La Loi 25 exige que toute donnée personnelle transmise à un outil d’IA générative soit traitée avec la même rigueur qu’un transfert à un sous-traitant externe, incluant la vérification des garanties du fournisseur si l’hébergement se fait hors Québec. Un compte gratuit grand public n’offre aucune garantie contractuelle et présente un risque réel, tandis qu’une offre entreprise avec engagement de non-réutilisation des données répond mieux aux exigences de la loi. Avant de déployer un tel outil, l’entreprise doit réaliser une évaluation des facteurs relatifs à la vie privée, informer les personnes concernées et mettre en place des mesures de sécurité proportionnées.

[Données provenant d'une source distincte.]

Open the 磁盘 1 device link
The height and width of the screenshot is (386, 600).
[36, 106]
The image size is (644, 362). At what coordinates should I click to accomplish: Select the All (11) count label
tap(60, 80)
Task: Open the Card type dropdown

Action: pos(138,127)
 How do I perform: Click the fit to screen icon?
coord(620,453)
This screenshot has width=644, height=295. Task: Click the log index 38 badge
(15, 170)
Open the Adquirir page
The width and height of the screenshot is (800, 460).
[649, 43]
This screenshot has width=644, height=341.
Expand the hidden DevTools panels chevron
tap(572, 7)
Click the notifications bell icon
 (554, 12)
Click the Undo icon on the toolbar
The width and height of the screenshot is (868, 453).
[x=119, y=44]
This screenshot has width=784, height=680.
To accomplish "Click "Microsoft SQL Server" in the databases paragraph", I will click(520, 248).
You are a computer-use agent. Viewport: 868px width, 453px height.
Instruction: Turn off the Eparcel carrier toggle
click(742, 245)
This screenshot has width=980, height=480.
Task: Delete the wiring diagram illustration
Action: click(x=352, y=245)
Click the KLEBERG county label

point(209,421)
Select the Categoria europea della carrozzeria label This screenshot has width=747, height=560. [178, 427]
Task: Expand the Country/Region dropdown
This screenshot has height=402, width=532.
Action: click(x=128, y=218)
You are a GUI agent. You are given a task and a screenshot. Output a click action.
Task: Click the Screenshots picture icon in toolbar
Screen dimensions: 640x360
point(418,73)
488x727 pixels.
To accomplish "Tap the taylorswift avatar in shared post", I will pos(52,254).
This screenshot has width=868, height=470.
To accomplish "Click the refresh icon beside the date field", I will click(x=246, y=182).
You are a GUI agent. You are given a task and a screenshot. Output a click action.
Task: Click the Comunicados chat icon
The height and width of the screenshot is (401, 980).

En résumé : la Loi 25 n’interdit pas l’usage de ChatGPT ou Claude, mais elle rend obligatoire un encadrement précis avant d’y confier des données clients.
Quotidiennement, des employés copient un courriel-client, une liste de contacts ou des notes de rencontre dans ChatGPT pour gagner du temps. Pratique et rapide, ces gestes sont pourtant chargés d’implications légales que la plupart des entreprises ignorent complètement. Voici ce qu’il faut comprendre avant que ce réflexe devienne un problème de conformité.
Que se passe-t-il vraiment quand vous collez une donnée client dans un outil d’IA?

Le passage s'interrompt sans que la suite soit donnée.